From 1909 all the relatives near Planck died: the first woman and then the eldest son on the front of World War I. In the following two years two daughters died in childbirth and, finally, in 1945, after the total burning of his home by the Nazis (with many of his works), Gestapo killed the youngest son, along with Colonel Stauffenberg, accusing him of participating in Operation Walkiria for the murder of Hitler. After World War II, the Kaiser Wilhelm Society changed its name to that of Max Planck, in memory of it.
Planck criticized several times some Nazi decisions and publicly directed Hitler himself. Consequently, he had to stop being the president of the Kaiser Wilhelm Society. He greatly helped his Jewish friends, which caused serious problems to his daily research work. However, he acknowledged that better times would come and that German science should be supported, so he decided to stay in Germany. In his opinion, he had to take it well with the regime, and he began all the actions of the Kaiser Wilhem Institute with a "Heil Hitler" and signed the official letters with that goodbye.
We all think that the Nobel Prizes are very fast, totally moral and owners of their actions. Although this is true, their ideologies, attitudes and actions must be understood in the context in which they have lived.
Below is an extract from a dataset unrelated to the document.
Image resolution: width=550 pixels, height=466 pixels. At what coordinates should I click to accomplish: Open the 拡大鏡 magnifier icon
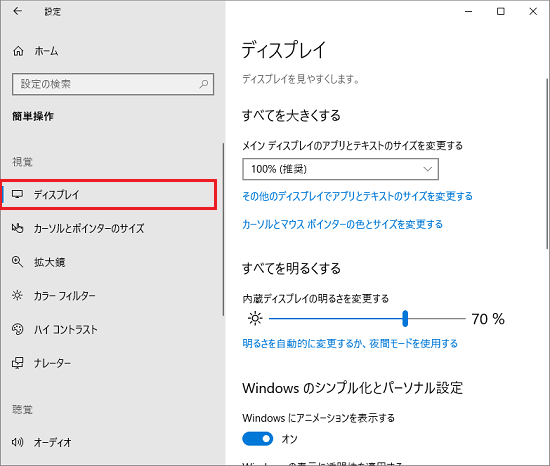tap(18, 262)
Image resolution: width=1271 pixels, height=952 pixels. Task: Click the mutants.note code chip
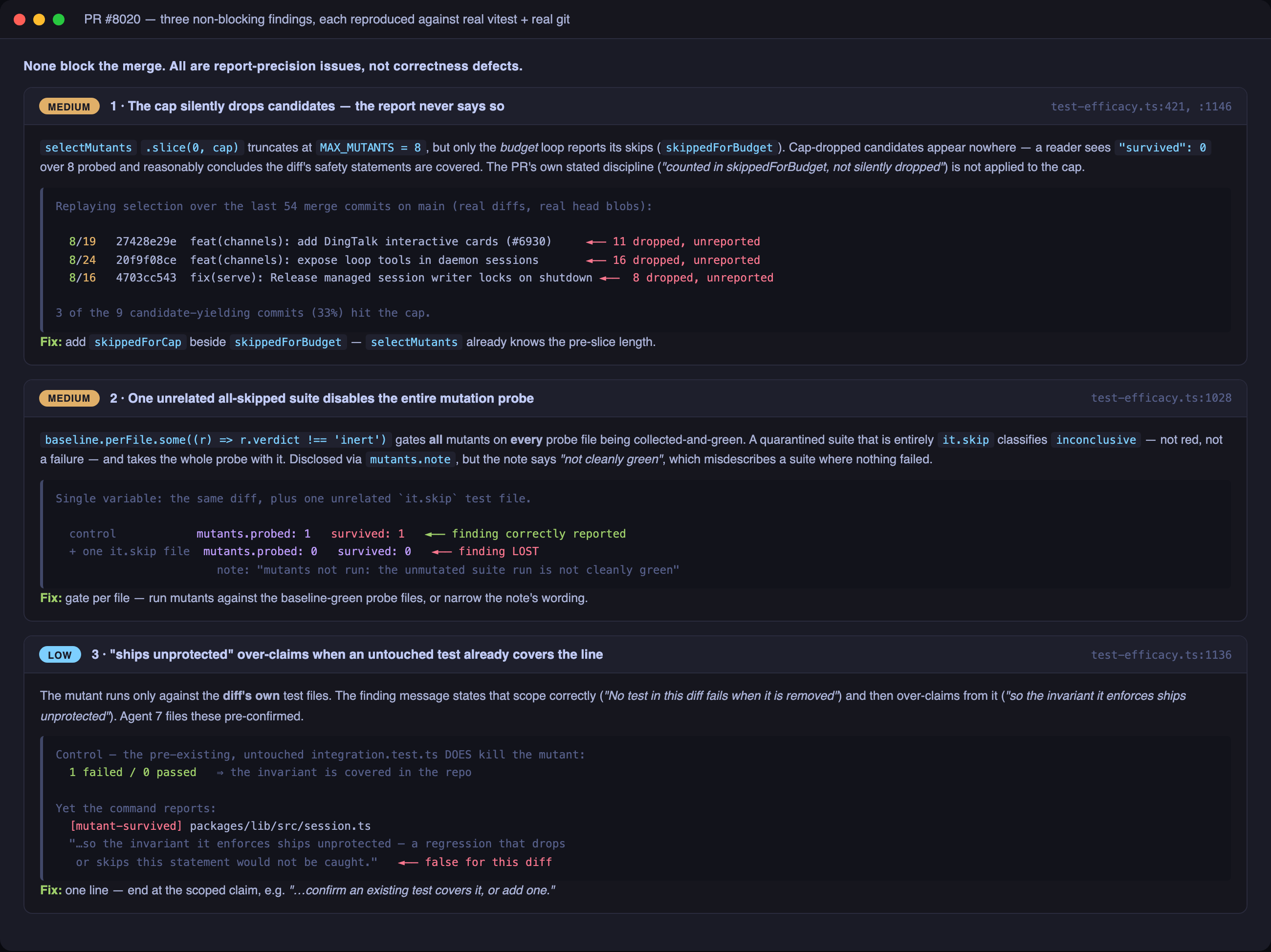pos(410,459)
Thus, XX. During the first half of the twentieth century, physicists and chemists from Germany and surrounding areas, as well as scientists from other areas, encountered Nazism. There is no doubt that the situation between the two World Wars was harsh. Thus, most of the Nobel Prizes of the time were III. They oppose the Reich; two, Stark and Lenard, were favorable; and others, like Planck and Heisenberg, showed a loyal dependency of the empire.